The MirrorARCHIVES: May 14 - May 20 2009 Vol. 24 No. 47  
The Front

>> People




Dilution solution

Homeopath says yea to personalized
remedies, nay to bogus products


by CHRIS BARRY

Name: Judyann Kathleen McNamara

Age: 53

Occupation: Homeopath

Bio: When this effervescent NDG flower first came to investigate homeopathy—treating patients with heavily diluted preparations that supposedly reproduce the symptoms of whatever’s ailing them—she’d been working at a national organization devoted to bio-medical research. Born with a nasty birth defect that resulted in her thymus gland being removed, leaving her with a virtually non-existent auto-immune system, Judyann spent her first 30-something years constantly knocking back antibiotics until her body wouldn’t accept them anymore. Just as the grim reaper was making his way to her door, her research doing “measuring light transmission among living cells” convinced her “that the body is clearly a lot more than just chemicals—it wouldn’t be as intelligent and organized if that were the case,” a revelation which led her to begin investigating naturopathy and homeopathy. After undergoing minor homeopathic treatments for her condition 15 years ago, Judyann became healthy as a horse and “never needed to take antibiotics again.” In 2005, she opened the Montreal Institute of Classical Homeopathy, which, this fall, will be accepting its first new crop of students in four years. To learn more: homeopathymontreal.com.

One reason why there’s less scientific evidence supporting homeopathy than one might expect: “Because with homeopathy, by design, each remedy is for a specific individual. You can take 10 people with arthritis, but they’ll each need a different homeopathic remedy. So how do you do a clinical trial like that? You can’t.”

Given the lack of regulation governing all the so-called homeopathic products on the market, couldn’t a person just fart into a Mason jar and market their methane as homeopathic aromatherapy to curb one’s appetite or as a stop-smoking aid? “These products are a total waste of time. They’re not homeopathy but an abuse that discredits homeopathy. It’s bullshit, there are no, for example, homeopathic remedies to help you quit smoking. The way it works with homeopathy is that the homeopath you meet has to find out who you are on the deepest level and find the remedy for you. There is no one, say, anti-nicotine remedy as might exist in allopathy. With pharmaceutical drugs, you might have one remedy for one disease, where with homeopathy, you have a medicine for a person.”

Two places where homeopathy is covered under Medicare: Ontario and B.C. “And by most insurance companies.
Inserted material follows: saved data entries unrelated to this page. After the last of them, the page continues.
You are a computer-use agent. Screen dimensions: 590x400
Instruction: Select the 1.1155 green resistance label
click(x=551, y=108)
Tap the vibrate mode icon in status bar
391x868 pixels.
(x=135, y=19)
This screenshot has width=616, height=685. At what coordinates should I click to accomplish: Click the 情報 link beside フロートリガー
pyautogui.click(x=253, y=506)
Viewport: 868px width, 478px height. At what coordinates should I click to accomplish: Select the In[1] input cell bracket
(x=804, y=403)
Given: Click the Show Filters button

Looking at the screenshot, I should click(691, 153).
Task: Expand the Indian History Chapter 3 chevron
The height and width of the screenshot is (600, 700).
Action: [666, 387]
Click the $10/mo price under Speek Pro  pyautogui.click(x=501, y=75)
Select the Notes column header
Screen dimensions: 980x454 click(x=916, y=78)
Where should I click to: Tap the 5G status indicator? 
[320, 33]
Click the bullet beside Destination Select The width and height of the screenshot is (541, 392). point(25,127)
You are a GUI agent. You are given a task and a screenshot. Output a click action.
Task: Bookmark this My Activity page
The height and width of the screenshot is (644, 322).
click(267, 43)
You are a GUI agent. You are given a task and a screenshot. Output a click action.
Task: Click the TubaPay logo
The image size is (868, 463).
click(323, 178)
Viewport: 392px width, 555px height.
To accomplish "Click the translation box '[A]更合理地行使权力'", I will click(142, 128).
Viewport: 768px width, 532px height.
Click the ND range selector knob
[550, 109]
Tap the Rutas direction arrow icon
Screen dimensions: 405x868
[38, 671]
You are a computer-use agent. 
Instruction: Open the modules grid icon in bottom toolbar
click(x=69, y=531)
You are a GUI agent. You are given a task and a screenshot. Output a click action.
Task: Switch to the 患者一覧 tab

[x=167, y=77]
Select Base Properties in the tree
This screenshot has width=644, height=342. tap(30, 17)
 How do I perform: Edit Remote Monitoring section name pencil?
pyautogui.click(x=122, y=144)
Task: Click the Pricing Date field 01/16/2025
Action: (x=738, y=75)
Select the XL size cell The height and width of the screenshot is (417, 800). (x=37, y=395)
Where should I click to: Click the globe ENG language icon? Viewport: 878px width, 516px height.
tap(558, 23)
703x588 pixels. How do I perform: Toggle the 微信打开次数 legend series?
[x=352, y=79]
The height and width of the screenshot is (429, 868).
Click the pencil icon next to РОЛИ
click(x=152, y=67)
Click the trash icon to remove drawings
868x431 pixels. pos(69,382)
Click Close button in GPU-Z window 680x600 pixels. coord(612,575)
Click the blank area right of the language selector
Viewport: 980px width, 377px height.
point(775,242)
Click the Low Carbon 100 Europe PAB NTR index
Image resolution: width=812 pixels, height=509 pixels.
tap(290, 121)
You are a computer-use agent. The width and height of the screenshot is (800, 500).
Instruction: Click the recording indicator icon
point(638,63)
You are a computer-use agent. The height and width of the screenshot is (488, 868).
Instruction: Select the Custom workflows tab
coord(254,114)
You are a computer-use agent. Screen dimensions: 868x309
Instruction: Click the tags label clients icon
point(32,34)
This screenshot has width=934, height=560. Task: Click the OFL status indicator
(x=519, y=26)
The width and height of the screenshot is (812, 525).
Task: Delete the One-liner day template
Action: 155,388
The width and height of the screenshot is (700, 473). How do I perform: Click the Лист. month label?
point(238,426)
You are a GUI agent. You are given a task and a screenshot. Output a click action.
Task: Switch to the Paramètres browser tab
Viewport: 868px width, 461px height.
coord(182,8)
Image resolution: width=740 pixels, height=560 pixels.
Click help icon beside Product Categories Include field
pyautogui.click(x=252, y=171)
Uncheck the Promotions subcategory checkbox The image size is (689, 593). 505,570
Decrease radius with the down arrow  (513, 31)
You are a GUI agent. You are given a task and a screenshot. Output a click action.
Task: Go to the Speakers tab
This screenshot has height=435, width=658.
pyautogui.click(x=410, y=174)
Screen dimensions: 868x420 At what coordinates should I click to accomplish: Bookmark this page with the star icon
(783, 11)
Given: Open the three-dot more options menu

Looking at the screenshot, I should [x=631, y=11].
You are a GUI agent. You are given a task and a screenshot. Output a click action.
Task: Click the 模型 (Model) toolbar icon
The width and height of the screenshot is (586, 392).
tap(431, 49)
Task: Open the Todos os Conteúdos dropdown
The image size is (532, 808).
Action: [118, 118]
What they all realize is that one visit to the homeopath could save them thousands of dollars in medical costs. Studies at Harvard University, which is very into holistic care, have estimated that if complementary medicine were used across the board, medical costs would be reduced by 90 per cent.”

One place where it isn’t covered: Quebec. “Politically, homeopathy is a hot potato. The pharmaceutical industry is not especially supportive of homeopathy, you understand. Nevertheless, homeopaths are not anti-allopathy, there’s a lot of collaboration between open-minded people in the medical profession and homeopaths.”

Last book read: A Journey Into the Human Core, by Dr. Dinesh Chauhan.

Musical preferences: Hildegard von Bingen, Nagwa, Pink Floyd.

Words of wisdom: “Insanity is doing the same thing over and over again and expecting different results.”